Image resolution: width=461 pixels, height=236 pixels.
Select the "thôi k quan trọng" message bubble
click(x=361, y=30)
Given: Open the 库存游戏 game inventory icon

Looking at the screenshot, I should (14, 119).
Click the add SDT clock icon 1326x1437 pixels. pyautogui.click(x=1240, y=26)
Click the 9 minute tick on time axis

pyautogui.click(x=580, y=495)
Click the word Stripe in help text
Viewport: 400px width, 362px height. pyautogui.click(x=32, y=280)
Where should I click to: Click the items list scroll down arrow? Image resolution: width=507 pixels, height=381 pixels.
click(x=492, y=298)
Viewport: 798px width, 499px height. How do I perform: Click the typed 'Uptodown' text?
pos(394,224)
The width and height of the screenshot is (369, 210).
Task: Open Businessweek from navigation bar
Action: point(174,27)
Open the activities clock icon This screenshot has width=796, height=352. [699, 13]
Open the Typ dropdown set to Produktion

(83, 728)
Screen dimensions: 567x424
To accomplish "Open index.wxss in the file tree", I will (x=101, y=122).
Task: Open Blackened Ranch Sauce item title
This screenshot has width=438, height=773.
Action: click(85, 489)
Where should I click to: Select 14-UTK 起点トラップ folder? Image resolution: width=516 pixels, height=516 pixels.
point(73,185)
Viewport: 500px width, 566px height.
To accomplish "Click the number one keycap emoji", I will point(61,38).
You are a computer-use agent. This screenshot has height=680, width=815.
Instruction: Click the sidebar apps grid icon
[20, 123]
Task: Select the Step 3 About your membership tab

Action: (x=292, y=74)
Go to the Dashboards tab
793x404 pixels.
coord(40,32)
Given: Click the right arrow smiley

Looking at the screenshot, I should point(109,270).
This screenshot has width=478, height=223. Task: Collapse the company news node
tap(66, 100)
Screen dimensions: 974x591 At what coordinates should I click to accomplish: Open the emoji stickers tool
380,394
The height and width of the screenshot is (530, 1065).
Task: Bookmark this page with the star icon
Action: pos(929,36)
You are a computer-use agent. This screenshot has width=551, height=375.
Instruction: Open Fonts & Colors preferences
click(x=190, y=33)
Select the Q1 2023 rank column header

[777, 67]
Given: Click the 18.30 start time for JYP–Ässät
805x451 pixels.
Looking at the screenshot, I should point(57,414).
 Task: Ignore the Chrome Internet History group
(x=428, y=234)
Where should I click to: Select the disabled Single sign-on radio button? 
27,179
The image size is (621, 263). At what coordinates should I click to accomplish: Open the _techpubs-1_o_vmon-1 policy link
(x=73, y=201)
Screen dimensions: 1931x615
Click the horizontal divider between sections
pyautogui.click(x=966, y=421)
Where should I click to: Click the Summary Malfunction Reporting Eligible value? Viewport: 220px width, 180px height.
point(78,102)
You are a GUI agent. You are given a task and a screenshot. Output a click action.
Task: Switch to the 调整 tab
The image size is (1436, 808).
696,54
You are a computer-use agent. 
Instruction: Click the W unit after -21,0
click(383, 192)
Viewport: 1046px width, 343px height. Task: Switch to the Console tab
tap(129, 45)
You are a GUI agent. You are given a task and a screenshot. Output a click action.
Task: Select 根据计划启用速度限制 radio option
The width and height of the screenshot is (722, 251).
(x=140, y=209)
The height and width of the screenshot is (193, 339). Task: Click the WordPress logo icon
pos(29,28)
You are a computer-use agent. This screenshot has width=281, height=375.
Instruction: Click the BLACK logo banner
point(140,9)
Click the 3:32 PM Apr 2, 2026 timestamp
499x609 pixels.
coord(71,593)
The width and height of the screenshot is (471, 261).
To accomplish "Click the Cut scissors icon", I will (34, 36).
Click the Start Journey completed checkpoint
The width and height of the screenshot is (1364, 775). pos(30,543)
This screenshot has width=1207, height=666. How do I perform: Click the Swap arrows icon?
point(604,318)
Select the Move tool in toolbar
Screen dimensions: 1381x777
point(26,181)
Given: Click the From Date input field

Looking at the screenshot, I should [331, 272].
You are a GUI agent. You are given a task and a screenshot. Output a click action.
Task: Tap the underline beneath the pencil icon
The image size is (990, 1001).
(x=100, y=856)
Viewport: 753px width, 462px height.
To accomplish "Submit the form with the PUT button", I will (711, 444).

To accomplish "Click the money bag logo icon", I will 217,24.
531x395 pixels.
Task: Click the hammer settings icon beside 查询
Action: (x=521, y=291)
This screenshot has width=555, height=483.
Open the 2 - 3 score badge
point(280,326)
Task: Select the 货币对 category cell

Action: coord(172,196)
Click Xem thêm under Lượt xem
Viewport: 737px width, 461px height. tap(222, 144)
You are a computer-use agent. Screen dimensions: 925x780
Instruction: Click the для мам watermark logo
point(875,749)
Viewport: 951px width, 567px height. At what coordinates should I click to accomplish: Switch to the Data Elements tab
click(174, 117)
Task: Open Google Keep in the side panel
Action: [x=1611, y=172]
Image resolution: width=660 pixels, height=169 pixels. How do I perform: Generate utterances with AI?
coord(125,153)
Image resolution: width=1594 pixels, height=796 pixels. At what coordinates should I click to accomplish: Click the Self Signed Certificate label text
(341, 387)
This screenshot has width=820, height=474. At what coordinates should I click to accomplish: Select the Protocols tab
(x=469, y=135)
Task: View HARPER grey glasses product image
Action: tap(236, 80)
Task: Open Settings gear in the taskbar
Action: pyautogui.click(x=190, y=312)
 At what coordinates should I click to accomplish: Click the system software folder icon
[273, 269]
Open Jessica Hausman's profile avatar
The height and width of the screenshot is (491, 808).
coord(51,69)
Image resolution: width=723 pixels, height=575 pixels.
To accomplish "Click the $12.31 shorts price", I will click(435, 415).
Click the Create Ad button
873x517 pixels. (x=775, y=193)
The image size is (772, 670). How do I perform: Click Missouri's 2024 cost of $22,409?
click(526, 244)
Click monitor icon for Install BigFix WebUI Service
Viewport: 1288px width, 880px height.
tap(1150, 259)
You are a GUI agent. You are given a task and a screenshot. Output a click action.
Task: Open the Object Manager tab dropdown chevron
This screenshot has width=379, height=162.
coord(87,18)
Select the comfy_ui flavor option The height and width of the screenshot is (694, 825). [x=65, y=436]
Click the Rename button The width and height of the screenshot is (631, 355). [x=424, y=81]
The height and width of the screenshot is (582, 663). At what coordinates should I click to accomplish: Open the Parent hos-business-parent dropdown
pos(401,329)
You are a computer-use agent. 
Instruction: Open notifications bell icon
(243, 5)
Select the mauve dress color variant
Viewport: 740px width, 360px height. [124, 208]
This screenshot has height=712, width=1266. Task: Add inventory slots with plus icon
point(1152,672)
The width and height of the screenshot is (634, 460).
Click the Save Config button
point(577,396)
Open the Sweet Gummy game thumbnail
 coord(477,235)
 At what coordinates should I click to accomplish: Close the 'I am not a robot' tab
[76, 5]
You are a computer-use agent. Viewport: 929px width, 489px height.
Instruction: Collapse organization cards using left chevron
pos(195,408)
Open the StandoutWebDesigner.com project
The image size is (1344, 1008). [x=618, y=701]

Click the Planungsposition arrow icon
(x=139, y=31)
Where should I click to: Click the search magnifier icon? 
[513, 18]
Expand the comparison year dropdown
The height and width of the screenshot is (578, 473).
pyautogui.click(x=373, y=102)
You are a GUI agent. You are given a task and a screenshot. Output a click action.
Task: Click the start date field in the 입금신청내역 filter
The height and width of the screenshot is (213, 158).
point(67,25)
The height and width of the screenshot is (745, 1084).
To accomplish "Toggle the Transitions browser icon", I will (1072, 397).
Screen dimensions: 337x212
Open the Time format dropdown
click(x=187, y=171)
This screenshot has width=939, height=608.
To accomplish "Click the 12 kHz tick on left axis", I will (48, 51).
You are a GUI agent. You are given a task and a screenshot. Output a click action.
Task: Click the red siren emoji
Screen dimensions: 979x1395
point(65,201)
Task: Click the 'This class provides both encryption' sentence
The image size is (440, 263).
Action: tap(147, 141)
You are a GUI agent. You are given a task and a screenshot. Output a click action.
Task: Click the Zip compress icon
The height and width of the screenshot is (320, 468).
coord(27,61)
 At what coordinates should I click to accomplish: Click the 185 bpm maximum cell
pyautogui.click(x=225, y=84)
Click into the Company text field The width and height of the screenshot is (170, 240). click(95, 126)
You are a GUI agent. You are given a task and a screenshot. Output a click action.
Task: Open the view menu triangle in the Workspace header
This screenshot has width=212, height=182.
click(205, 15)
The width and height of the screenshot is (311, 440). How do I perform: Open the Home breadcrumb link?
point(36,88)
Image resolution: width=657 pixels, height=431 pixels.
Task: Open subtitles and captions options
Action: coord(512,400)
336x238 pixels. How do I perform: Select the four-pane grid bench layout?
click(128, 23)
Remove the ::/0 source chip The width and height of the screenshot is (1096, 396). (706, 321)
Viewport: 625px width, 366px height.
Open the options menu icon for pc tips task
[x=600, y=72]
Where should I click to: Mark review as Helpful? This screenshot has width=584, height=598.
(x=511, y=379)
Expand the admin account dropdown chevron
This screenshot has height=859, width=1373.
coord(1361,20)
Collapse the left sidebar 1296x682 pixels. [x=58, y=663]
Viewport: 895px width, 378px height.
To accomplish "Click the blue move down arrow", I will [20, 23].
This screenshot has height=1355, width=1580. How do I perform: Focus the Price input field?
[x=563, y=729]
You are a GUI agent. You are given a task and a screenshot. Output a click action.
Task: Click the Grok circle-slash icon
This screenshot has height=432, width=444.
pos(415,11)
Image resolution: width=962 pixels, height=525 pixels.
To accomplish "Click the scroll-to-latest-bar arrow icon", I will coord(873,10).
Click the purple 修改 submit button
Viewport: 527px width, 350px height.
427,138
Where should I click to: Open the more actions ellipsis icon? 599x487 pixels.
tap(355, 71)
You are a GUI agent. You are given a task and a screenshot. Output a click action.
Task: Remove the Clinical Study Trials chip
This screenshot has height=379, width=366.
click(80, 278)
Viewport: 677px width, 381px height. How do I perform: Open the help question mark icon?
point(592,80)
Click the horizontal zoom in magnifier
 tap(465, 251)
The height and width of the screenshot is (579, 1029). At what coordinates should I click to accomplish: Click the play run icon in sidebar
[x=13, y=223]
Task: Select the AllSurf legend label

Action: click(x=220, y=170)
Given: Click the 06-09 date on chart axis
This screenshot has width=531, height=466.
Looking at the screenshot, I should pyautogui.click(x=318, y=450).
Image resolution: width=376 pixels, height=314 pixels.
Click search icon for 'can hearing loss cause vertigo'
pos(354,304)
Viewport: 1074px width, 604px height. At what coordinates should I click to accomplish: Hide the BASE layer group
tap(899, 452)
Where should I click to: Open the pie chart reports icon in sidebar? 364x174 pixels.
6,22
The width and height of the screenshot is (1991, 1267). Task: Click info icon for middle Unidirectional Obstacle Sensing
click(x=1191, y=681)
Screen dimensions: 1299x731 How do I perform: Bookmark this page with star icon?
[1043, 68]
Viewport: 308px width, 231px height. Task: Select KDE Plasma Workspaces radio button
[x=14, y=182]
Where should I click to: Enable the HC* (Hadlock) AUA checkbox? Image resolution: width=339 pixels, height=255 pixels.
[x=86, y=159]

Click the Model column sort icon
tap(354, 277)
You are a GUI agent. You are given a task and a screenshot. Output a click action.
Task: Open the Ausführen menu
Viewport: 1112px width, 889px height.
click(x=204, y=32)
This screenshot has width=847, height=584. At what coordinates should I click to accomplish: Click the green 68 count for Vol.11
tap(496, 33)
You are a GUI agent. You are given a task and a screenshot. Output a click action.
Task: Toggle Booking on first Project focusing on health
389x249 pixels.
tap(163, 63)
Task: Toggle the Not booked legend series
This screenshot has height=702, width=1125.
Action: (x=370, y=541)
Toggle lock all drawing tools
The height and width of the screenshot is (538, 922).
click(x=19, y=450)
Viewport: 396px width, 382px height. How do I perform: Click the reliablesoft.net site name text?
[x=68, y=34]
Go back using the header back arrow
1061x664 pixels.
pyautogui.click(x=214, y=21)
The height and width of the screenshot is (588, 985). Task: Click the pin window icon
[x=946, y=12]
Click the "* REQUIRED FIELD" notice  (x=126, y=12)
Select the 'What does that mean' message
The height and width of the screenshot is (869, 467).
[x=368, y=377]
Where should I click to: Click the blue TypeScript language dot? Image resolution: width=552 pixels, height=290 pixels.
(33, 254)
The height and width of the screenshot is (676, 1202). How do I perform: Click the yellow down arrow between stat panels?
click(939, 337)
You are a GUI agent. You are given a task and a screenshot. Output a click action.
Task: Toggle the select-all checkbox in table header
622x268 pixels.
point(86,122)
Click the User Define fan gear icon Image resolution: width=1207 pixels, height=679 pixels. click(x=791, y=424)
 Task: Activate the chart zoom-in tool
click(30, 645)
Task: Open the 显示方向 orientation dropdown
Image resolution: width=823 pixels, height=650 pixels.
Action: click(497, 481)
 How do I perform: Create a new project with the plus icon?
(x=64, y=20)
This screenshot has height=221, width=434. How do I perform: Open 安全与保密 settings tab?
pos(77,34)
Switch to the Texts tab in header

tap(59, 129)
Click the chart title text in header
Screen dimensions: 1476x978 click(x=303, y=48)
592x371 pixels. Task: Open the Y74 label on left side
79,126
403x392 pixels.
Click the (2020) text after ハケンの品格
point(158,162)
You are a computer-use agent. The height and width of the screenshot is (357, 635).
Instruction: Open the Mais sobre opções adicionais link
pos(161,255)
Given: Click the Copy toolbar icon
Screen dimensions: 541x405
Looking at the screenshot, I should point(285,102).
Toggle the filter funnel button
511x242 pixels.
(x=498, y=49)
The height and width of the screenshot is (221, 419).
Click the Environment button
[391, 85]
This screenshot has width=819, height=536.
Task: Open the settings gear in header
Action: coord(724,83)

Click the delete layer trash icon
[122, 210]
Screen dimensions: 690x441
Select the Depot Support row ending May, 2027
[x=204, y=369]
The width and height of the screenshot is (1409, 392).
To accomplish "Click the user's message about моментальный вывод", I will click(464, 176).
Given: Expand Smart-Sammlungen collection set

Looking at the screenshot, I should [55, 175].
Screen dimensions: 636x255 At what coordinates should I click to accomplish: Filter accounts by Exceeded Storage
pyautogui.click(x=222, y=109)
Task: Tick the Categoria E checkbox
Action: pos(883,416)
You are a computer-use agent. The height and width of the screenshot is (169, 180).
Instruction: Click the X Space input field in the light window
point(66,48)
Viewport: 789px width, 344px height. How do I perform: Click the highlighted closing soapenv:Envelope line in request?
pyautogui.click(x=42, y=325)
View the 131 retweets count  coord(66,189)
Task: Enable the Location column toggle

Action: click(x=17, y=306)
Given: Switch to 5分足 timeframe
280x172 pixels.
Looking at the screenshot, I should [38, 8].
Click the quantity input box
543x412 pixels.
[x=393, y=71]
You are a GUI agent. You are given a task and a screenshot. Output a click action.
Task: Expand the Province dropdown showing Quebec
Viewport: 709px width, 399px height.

What needs to be done: Could you copy the data from the line containing "The width and height of the screenshot is (1991, 1267)." down through the line containing "tap(496, 33)", replacing "checkbox" with "check box" and leaving everything else unchanged?

Reply to the task:
The width and height of the screenshot is (1991, 1267). Task: Click info icon for middle Unidirectional Obstacle Sensing
click(x=1191, y=681)
Screen dimensions: 1299x731 How do I perform: Bookmark this page with star icon?
[1043, 68]
Viewport: 308px width, 231px height. Task: Select KDE Plasma Workspaces radio button
[x=14, y=182]
Where should I click to: Enable the HC* (Hadlock) AUA check box? Image resolution: width=339 pixels, height=255 pixels.
[x=86, y=159]

Click the Model column sort icon
tap(354, 277)
You are a GUI agent. You are given a task and a screenshot. Output a click action.
Task: Open the Ausführen menu
Viewport: 1112px width, 889px height.
click(x=204, y=32)
This screenshot has width=847, height=584. At what coordinates should I click to accomplish: Click the green 68 count for Vol.11
tap(496, 33)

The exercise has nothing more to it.